[Try it]:
Within the records below, find each line that holds the string "dropdown", then copy it.

○ ○ ○ ○

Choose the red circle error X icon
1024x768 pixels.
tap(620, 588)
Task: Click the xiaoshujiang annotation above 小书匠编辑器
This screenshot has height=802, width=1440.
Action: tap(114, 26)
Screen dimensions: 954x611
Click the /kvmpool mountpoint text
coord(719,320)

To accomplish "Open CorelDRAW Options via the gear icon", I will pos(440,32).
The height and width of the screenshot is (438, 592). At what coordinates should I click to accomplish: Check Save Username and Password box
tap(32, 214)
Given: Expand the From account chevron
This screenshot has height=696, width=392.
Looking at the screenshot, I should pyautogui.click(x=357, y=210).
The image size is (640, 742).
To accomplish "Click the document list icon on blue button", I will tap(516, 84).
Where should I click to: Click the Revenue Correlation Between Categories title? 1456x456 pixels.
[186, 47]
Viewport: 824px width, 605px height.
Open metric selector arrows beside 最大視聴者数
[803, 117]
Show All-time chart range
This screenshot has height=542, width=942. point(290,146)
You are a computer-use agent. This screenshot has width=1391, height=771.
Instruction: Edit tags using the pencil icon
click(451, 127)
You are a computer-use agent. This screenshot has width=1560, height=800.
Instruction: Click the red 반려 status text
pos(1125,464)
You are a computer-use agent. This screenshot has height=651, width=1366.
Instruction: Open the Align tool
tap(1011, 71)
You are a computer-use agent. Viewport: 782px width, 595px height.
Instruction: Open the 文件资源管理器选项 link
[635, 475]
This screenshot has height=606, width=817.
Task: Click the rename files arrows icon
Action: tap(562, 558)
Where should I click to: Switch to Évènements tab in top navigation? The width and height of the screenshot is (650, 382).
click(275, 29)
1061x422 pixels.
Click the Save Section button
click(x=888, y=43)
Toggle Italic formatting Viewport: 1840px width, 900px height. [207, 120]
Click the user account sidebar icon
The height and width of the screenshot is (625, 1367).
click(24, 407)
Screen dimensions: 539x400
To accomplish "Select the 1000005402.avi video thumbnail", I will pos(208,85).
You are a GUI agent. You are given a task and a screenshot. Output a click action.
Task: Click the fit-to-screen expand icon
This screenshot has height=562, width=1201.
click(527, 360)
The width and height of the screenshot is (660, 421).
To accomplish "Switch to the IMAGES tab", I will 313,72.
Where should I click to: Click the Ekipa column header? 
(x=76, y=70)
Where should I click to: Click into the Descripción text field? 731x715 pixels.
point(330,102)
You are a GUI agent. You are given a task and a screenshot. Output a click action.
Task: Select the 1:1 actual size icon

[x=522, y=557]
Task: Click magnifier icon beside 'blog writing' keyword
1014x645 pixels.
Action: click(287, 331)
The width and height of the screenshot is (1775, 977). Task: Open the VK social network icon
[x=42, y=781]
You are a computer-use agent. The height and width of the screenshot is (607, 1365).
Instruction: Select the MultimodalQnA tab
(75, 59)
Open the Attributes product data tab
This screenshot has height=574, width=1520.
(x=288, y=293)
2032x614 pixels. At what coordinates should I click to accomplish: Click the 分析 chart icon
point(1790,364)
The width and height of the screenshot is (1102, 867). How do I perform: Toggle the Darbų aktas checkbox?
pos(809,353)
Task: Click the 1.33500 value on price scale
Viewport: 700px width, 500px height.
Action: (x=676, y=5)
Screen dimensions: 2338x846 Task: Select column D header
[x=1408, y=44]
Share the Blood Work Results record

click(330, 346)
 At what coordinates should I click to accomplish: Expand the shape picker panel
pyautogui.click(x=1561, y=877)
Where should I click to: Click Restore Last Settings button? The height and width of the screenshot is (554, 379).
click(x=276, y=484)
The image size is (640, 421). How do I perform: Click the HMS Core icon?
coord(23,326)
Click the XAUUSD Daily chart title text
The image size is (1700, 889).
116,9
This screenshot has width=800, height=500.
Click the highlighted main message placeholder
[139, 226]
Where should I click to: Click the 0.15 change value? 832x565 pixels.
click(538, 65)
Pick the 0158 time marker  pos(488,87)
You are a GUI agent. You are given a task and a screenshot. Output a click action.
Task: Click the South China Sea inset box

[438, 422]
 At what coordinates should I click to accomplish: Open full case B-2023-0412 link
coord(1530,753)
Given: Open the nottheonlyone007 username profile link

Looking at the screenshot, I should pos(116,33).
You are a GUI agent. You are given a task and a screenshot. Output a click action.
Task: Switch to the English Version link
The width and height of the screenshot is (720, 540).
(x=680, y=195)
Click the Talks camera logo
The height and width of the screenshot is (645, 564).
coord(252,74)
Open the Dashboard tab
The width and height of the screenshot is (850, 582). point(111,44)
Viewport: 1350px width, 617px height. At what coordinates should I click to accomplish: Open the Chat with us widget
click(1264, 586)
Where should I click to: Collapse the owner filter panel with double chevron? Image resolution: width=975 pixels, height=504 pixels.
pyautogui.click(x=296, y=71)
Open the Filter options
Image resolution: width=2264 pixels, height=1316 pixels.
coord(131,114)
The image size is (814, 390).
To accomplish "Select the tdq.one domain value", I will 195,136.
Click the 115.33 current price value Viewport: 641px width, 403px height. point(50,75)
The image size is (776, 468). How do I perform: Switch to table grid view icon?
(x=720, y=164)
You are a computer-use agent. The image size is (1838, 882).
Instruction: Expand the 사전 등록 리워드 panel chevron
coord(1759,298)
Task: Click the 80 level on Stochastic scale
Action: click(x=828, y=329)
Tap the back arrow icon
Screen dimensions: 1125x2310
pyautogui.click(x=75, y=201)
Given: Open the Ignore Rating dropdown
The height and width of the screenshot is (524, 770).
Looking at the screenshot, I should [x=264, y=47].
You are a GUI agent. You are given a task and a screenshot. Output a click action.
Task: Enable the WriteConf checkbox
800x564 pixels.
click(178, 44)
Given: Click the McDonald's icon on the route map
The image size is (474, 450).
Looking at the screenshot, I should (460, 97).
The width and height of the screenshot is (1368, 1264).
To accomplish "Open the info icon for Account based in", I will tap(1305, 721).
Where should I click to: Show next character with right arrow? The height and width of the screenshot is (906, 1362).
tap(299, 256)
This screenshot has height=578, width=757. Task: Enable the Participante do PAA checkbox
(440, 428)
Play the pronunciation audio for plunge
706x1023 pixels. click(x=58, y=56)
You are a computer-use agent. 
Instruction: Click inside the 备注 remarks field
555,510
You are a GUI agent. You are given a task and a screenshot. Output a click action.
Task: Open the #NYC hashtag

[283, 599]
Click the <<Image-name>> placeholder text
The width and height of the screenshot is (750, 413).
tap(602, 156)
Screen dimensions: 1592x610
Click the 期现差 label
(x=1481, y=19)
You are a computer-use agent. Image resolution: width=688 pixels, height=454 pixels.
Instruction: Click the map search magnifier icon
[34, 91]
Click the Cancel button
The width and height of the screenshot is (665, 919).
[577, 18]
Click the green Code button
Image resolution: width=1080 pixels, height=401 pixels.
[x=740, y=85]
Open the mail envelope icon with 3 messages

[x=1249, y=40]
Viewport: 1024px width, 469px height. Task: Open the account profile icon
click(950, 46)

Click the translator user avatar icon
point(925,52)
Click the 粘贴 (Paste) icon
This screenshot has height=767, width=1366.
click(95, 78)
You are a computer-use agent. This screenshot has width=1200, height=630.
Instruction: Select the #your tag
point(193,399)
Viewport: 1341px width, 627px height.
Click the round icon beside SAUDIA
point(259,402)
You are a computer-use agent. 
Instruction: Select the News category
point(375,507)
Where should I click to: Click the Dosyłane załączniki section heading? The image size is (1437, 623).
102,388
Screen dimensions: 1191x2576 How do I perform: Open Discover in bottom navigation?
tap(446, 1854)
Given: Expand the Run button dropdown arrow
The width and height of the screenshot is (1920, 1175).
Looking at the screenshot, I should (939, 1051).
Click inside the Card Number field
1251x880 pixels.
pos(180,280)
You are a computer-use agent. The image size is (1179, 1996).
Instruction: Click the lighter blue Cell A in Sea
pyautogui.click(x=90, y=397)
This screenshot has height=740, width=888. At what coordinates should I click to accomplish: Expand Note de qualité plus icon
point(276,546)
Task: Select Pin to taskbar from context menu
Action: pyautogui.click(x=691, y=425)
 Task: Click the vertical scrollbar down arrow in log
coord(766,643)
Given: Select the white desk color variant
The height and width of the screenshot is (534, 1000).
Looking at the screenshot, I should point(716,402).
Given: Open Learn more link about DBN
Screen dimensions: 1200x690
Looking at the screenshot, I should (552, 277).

○ ○ ○ ○

[Your solution]:
Given: Open the Ignore Rating dropdown
Given: Expand the Run button dropdown arrow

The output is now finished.